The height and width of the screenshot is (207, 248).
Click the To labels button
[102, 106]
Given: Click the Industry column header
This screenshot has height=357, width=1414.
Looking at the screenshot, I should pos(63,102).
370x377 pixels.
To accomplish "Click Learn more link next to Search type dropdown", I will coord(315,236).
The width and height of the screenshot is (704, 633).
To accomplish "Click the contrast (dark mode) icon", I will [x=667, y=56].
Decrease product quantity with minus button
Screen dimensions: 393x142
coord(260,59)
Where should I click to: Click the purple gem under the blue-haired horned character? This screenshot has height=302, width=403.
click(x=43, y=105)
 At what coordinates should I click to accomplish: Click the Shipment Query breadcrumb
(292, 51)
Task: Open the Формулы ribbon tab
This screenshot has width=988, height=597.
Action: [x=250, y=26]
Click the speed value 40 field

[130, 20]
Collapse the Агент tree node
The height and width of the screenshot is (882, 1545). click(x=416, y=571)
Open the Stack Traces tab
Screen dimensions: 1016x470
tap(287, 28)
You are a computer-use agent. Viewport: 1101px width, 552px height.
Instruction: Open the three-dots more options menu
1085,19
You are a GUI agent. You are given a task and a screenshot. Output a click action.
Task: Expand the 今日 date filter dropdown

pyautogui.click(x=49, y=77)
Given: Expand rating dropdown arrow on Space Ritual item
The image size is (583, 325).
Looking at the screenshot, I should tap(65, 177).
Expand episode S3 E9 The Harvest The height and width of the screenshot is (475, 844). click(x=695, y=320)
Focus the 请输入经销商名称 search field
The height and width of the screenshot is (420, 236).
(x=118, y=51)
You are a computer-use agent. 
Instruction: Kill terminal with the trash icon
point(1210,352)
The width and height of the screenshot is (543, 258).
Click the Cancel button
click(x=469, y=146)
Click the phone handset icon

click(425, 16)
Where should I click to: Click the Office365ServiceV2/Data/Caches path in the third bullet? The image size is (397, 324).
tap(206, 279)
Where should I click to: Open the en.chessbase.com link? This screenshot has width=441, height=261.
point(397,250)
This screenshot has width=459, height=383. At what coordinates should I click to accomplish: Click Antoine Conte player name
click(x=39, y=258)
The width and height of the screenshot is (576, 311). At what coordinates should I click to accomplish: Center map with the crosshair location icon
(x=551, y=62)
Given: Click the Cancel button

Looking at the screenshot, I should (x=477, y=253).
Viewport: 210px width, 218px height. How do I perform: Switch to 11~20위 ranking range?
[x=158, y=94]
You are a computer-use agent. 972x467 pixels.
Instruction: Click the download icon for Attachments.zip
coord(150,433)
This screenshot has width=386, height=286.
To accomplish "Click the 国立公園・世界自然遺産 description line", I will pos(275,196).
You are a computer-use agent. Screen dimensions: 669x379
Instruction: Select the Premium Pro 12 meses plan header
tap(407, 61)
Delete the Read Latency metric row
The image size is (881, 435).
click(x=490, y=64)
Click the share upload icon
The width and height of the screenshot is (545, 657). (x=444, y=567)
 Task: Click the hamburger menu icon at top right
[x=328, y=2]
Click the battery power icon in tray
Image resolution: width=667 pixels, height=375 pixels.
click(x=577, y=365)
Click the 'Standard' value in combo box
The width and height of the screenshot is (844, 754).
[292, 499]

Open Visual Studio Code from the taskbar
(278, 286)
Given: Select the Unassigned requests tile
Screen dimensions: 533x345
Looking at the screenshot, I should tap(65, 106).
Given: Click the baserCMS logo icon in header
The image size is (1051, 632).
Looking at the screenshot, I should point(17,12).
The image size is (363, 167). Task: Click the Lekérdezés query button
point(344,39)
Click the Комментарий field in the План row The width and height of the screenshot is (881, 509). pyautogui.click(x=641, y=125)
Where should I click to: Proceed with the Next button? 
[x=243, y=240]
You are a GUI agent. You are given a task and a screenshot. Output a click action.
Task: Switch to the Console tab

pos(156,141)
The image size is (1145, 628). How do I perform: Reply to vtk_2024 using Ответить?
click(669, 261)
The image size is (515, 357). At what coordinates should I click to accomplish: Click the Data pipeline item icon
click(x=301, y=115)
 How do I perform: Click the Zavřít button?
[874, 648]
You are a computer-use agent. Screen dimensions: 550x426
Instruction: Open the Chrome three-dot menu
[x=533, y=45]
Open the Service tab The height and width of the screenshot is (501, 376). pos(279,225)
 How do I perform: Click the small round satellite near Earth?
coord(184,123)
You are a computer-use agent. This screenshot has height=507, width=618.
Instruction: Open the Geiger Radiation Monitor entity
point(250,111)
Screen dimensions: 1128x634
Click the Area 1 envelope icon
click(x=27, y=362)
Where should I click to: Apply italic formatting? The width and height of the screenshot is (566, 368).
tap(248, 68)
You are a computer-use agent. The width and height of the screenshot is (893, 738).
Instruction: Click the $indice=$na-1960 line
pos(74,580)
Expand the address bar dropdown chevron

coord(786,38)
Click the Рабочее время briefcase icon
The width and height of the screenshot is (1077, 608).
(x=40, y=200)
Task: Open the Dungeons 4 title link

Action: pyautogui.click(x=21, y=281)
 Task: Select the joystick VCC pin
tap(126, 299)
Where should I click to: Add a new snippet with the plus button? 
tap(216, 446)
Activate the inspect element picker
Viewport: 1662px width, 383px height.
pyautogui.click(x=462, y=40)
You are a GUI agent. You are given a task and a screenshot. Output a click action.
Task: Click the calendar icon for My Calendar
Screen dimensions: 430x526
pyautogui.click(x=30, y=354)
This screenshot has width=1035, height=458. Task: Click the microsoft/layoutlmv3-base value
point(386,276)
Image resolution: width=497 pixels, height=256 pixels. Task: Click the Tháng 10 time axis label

....

§ Problem requirements
Copy each line of the listing that includes "will".

§ Reply
To accomplish "Click Learn more link next to Search type dropdown", I will coord(315,236).
To accomplish "Click the contrast (dark mode) icon", I will [x=667, y=56].
To accomplish "Click the 国立公園・世界自然遺産 description line", I will pos(275,196).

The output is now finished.